══ Dataset content ══
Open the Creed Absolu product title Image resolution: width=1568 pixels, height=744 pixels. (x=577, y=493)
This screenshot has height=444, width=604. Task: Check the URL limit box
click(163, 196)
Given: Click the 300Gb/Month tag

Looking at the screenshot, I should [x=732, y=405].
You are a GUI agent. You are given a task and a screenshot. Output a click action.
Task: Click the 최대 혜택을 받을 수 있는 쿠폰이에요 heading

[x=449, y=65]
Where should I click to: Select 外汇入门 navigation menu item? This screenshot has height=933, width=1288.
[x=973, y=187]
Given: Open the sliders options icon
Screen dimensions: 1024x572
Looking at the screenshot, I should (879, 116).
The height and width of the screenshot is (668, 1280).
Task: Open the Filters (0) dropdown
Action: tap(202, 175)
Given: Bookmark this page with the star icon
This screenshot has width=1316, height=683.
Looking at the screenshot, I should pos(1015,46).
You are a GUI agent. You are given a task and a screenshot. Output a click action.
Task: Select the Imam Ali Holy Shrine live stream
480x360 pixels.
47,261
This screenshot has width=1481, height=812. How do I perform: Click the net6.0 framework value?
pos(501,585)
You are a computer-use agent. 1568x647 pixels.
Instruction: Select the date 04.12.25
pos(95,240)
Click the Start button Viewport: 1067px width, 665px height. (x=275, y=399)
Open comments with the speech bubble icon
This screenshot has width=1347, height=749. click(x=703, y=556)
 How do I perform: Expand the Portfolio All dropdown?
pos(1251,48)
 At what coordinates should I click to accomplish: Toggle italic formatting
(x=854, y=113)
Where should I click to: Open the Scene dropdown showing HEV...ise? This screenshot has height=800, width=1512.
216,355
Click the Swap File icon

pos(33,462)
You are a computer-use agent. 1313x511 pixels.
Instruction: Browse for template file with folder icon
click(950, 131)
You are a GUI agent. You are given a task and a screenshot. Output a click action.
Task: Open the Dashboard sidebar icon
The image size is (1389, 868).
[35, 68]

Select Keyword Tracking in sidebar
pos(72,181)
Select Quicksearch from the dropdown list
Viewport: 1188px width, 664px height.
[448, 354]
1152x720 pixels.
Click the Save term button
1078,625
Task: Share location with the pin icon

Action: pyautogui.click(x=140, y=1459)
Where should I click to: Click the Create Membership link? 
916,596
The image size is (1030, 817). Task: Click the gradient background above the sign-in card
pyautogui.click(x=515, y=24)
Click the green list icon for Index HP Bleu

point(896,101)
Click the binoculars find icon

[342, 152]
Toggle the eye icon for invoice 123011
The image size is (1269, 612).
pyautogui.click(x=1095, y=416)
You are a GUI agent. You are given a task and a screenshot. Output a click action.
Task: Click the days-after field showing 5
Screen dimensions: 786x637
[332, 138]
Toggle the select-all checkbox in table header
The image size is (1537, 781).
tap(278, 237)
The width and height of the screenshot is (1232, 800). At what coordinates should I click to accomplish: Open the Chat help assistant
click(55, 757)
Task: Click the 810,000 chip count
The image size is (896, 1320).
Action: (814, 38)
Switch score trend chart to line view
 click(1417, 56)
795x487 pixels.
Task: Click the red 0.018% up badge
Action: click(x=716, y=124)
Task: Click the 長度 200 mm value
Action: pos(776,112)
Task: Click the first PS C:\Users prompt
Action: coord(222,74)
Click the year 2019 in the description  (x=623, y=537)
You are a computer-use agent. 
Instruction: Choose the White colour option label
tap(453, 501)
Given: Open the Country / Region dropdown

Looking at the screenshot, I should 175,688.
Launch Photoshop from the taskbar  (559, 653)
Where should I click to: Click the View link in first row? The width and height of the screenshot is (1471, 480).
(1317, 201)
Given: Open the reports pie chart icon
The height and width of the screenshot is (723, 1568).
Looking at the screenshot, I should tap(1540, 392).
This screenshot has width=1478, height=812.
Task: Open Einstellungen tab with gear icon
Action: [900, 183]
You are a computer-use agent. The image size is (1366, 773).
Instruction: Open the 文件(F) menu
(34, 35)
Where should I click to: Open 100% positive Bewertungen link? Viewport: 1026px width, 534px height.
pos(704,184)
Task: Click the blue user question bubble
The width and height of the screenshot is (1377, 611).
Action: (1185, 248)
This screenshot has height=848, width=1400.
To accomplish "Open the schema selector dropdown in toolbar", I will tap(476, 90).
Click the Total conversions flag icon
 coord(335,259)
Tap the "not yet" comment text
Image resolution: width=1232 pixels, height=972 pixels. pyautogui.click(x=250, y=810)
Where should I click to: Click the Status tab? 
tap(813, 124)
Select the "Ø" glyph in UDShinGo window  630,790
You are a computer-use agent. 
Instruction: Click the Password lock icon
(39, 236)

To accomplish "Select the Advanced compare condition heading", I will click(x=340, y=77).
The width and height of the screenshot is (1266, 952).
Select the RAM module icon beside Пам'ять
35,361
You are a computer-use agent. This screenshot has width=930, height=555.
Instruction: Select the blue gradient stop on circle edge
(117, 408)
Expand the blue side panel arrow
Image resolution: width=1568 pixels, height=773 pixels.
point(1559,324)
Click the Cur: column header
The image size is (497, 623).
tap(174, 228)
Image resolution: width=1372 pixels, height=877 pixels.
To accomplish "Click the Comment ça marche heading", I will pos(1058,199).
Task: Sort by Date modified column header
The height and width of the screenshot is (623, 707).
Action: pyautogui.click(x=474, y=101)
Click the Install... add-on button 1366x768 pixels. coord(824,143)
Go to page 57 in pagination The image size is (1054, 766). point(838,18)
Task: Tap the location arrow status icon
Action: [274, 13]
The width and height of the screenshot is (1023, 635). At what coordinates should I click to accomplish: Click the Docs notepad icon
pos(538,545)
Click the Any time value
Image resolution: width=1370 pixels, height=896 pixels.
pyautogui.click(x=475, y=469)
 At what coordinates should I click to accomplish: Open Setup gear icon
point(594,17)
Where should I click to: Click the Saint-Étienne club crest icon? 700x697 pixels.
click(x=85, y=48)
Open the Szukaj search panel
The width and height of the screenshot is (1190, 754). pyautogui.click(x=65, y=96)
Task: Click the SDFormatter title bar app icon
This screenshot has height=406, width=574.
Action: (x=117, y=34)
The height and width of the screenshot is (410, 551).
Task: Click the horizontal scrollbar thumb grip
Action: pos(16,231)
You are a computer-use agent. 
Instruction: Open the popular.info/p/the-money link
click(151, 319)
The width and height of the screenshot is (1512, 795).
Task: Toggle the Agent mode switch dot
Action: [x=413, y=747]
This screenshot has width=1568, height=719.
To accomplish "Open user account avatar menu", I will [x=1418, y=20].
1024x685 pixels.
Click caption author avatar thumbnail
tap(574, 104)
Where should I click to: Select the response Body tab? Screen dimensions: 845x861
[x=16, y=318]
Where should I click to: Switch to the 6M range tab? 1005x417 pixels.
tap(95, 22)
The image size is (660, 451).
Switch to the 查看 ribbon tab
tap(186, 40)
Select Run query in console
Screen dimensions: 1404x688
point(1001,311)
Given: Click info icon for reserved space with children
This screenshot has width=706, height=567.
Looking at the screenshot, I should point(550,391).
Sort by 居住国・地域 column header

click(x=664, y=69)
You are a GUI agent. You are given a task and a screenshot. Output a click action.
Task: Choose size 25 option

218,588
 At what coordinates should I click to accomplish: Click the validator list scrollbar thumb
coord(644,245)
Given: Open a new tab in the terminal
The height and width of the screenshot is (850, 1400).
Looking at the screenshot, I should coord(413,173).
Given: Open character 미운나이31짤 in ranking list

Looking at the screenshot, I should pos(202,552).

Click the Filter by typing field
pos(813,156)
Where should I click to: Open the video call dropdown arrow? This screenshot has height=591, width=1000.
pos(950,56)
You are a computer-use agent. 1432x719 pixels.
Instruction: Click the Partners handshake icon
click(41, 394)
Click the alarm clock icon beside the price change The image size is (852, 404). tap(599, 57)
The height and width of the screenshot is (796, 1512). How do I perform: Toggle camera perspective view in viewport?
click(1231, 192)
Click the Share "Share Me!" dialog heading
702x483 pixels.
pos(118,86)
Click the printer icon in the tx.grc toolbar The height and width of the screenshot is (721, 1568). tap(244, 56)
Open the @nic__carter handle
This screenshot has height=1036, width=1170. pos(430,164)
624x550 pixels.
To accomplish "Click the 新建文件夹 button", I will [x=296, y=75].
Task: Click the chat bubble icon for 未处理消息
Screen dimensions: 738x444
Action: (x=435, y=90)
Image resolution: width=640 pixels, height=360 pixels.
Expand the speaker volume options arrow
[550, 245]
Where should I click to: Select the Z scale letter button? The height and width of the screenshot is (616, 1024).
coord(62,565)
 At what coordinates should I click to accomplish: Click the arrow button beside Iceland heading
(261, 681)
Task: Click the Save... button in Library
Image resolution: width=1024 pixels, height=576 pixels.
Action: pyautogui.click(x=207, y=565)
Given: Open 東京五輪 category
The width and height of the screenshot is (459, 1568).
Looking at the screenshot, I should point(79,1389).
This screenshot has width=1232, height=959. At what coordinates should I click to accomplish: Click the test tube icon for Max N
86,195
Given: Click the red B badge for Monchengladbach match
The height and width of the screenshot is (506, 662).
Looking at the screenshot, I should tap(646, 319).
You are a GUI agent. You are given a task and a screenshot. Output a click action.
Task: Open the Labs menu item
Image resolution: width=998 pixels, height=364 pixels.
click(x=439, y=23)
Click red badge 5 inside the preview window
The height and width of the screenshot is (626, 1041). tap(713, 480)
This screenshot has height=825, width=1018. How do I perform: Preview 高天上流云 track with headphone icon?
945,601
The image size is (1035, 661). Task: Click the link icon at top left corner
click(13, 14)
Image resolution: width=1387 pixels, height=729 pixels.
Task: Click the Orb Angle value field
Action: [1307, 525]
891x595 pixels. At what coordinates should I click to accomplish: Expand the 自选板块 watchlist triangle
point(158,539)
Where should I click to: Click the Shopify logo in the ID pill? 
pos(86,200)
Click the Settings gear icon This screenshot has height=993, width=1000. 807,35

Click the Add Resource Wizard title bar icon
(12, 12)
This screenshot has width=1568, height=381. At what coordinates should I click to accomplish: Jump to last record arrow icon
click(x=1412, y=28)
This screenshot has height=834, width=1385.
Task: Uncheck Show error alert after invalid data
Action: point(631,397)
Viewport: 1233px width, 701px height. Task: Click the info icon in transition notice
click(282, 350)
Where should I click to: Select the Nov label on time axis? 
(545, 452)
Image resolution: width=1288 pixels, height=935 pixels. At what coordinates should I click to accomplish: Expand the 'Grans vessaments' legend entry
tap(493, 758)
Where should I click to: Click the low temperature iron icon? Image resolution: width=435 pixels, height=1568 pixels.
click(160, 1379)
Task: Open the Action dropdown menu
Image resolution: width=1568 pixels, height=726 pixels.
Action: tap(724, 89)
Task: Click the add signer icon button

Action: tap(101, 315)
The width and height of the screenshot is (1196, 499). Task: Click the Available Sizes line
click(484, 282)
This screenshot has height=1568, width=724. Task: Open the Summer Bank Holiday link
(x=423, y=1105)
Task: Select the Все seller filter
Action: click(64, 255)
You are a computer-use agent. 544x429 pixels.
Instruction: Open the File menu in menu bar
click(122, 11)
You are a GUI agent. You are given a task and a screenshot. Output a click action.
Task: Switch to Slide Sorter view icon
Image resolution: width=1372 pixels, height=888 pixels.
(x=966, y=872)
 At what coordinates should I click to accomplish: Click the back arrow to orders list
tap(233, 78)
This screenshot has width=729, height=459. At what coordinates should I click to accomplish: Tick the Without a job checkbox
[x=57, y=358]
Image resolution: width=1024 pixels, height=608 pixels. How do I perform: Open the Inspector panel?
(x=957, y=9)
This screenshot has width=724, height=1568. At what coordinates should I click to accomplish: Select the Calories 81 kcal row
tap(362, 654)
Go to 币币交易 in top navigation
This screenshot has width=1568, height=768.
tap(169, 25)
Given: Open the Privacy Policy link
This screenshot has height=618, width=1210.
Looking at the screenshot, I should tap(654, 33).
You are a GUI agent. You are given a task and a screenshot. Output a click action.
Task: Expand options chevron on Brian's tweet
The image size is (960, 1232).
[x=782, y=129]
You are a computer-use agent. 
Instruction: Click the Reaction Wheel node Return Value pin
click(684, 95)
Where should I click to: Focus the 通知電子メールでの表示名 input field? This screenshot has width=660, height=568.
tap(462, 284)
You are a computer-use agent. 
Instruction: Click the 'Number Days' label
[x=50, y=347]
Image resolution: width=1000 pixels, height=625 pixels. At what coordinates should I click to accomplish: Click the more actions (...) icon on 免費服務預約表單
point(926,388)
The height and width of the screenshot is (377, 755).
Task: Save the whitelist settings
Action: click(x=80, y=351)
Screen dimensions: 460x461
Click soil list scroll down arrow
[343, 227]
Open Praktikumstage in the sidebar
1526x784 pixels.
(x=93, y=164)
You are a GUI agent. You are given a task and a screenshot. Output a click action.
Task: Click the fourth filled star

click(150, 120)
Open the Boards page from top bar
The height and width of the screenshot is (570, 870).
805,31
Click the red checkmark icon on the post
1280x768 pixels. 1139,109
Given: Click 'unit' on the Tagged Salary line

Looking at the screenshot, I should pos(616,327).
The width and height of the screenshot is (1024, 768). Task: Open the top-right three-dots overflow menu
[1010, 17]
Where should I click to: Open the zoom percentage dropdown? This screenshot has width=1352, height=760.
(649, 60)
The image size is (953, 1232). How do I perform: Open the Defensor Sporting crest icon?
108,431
═══
Exercise objective —
From the opening line of the data above through the line holding "Given: Open the sliders options icon", give every line again exactly as it stands.

Solution —
Open the Creed Absolu product title Image resolution: width=1568 pixels, height=744 pixels. (x=577, y=493)
This screenshot has height=444, width=604. Task: Check the URL limit box
click(163, 196)
Given: Click the 300Gb/Month tag

Looking at the screenshot, I should [x=732, y=405].
You are a GUI agent. You are given a task and a screenshot. Output a click action.
Task: Click the 최대 혜택을 받을 수 있는 쿠폰이에요 heading

[x=449, y=65]
Where should I click to: Select 外汇入门 navigation menu item? This screenshot has height=933, width=1288.
[x=973, y=187]
Given: Open the sliders options icon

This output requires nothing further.